Nous étions nombreux et nombreuses au Palais de Justice, en solidarité avec des camarades qui vivent actuellement des heures sombres dans les geôles de la police. Merci d'être venu-es démontrer que nous resterons debout, à ne pas avoir peur, à continuer de défier le gouvernement, même si celui-ci inculpe des grévistes en vertu de mesures anti-terroriste. 



Nous devons continuer de nous montrer solidaires car si nous ne le faisons pas, cela révélera une fracture, une division alors que ce ne sont pas seulement. 4 personnes qui se font juger, mais toutes les autres qui ont des procès en attente, qui ont été aussi emprisonnées, qui ont perdu un oeil, des dents, qui se font briser une jambe ou des côtes, intoxiquer par les gaz du SPVM et de la SQ. Que vous les connaissiez ou non, ça pourrait être la personne qui est à côté de vous dans une manif ou une action, une personne avec qui vous avez crié des slogans, avec qui vous avez couru parce que les flics chargeaient dans le tas, et peut-être même une personne avec qui vous avez discuté, pris un tract, bu une bière. Ça peut être n'importe qui d'entre nous. Continuons à se serrer les coudes pour aller de l'avant.

Aussi, pour d'autres infos, voici une initiative de leurs collègues de l'UQAM: https://sansterrorisme.wordpress.com .

samedi 12 mai 2012

The show must go down



L'escouade médiatique, avec aux avant-postes le journal La Presse et ses journalistes Gabrielle Duchaine, Vincent Larouche et Daphné Cameron, est parvenue à cerner le bouc-émissaire depuis longtemps recherché. Dans la tempête sécuritaire délirante qui souffle sur Montréal depuis la paralysie matinale du service de métro, notre groupe est pointé du doigt par ces médiocres journalistes comme l'épouvantail de service, le repère de radicaux et de radicales en pleine révolte, une poule pas de tête qui s'agite dans tous les sens en ayant pour objectif la perturbation maximale de tout ce que cette société compte de ponts, de tunnels, de chemins de fer, et quoi d'autre encore ?

Les règles du jeu: les nôtres

Nous ne nous livrerons pas en pâture aux journalistes, qui cherchent désespérément à nous contacter pour obtenir nos commentaires, car nous refusons de participer au cirque médiatique.

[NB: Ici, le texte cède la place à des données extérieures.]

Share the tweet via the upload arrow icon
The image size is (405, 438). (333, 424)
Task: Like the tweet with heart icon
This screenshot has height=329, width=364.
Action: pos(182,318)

Les informations que ceux-ci et celles-ci recherchent à notre sujet se trouvent déjà sur notre site et elles sont accessibles à quiconque daigne s'intéresser un minimum à notre projet. Nous n'avons rien à dire de plus que ce qui y est déjà écrit, et l'ensemble de nos textes déjà parus nous semblent de nature à satisfaire toute curiosité à notre égard.

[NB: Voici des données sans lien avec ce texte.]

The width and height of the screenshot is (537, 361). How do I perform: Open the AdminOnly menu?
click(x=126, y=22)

Nous appelons plutôt à la solidarité active sans dissociation ni condamnation avec toutes les personnes criminalisées par l'État dans le cadre du mouvement de grève actuel, que ce soit en raison d'actions de perturbation, de manifestations ou dans les situations d'injonction. Cette solidarité s’exprime par une responsabilité collective vis-à-vis du sort de chacune et chacun. Dénoncer la criminalisation par des manifestations ou des vigiles, s’opposer aux arrestations ciblées et à la délation, apporter un soutien légal, financier et moral aux arrêté-es et exiger l’abolition de leurs chefs d’accusation, surveiller les pratiques de la police, soigner les blessé-es, se serrer les coudes. Tout ceci constitue les bases d’une culture de lutte qu’il faut entretenir et développer. La répression policière et ses conséquences à court, moyen et long terme est une attaque sans commune mesure avec les actions qui ont ponctué le mouvement en cours. Nous nageons toutes et tous dans le même bassin de marde. Nous ne laisserons personne s’y noyer.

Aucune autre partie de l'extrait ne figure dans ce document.